Pimpinan DPR akan menyurati Presiden Joko Widodo mengenai keberatan terhadap pencegahan Setya Novanto keluar negeri. Pencegahan itu dilakukan KPK terkait kasus e-KTP.
"Kesimpulannya kami akan bersurat kepada presiden. Inti keberatan itu adalah, keberatan kami, akhirnya menjadi keberatan DPR atau keberatan Bamus, bahwa tindakan pencekalan kepada ketua DPR telah tidak mempertimbangkan hal-hal yang ada," kata Wakil Ketua DPR Fahri Hamzah dalam jumpa pers di Gedung DPR, Jakarta, Selasa (11/4/2017). Fahri didampingi Wakil Ketua DPR Fadli Zon.
Fahri mengatakam keputusan tersebut diambil dalam rapat badan musyawarah (Bamus) DPR yang diikuti seluruh fraksi kecuali Hanura dan Demokrat. Menurut Fahri, situasi saat ini memerlukan sikap yang kompak serta kelembagaan secara resmi.
"Karena kami ingin mengambil satu sikap, yang bukan sikap rapim saja, tetapi paling tidak sikap Bamus, sehingga bisa mewakili keterwakilan semua fraksi di DPR," kata Fahri.
Keputusan tersebut berawal dari surat Fraksi Golkar yang menyampaikan nota protes mengenai pencegahan tersebut.
Fahri mengatakan jabatan Setya Novanto sebagai ketua DPR memiliki posisi penting dalam struktur ketatanegaraan. Apalagi berdasarkan UU, Ketua DPR menjalankan fungsi diplomasi yang massif.
"Kita tahu ada banyakk forum internasional yang kadang-kafang tidak bisa diwakili anggota atau pimpiann dewan yang lain, seperti akhir bulan ini akan ada pertemuan antara pimpinan parlemen negara-negara industri yang di dalamnya ada Indonesia, Meksiko, Australia. Itu biasanya dihadiri pimpinan dewan. Dengan status cekal ini, maka Pak Novanto tidak bisa pergi," ujar Fahri.

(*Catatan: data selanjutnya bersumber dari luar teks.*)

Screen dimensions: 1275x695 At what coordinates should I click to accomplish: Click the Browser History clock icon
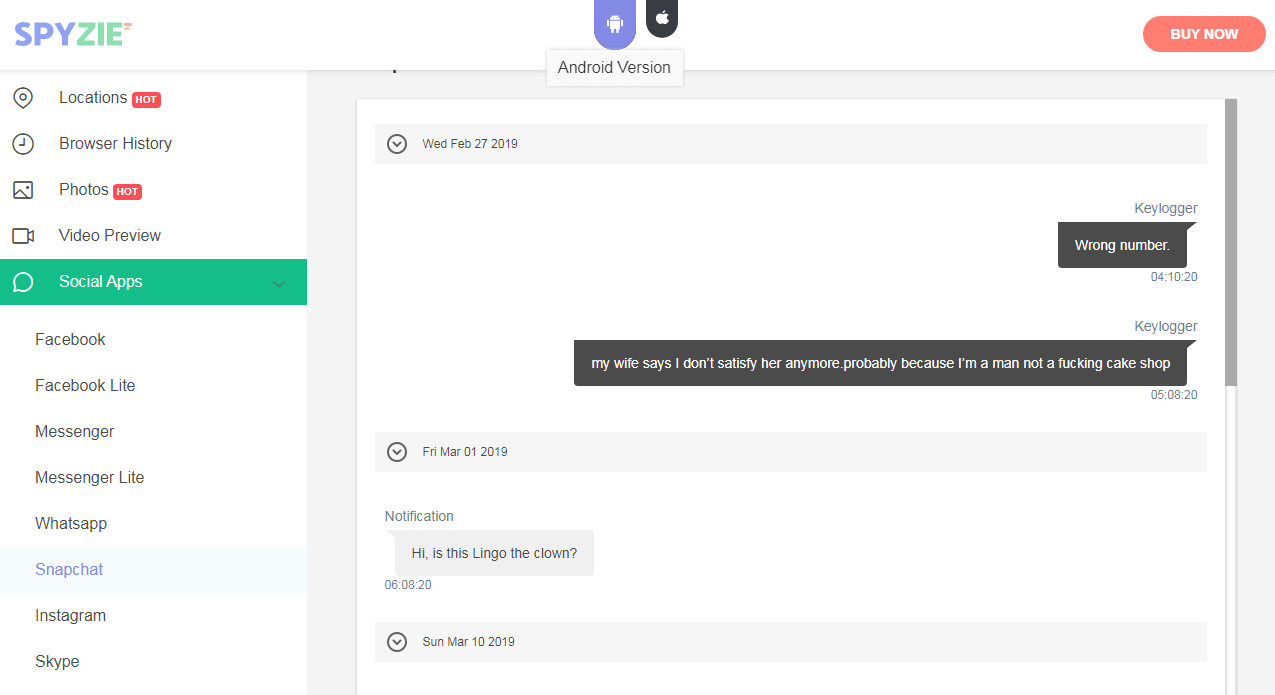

Fahri juga menyebutkan adanya undangan dari beberapa parlemen negara-negara Arab dalam rangka menindaklanjuti kunjungan Raja Salman ke DPR
"Nah ini adalah hal-hal yang tentunya pencekalan ini menyebabkan tidak saja ketua DPR tidak bisa melaksanakan tugasnya, tetapi juga mencoreng nama Indonesia khususnya DPR dalam kancah diplomasi internasional," kata Fahri.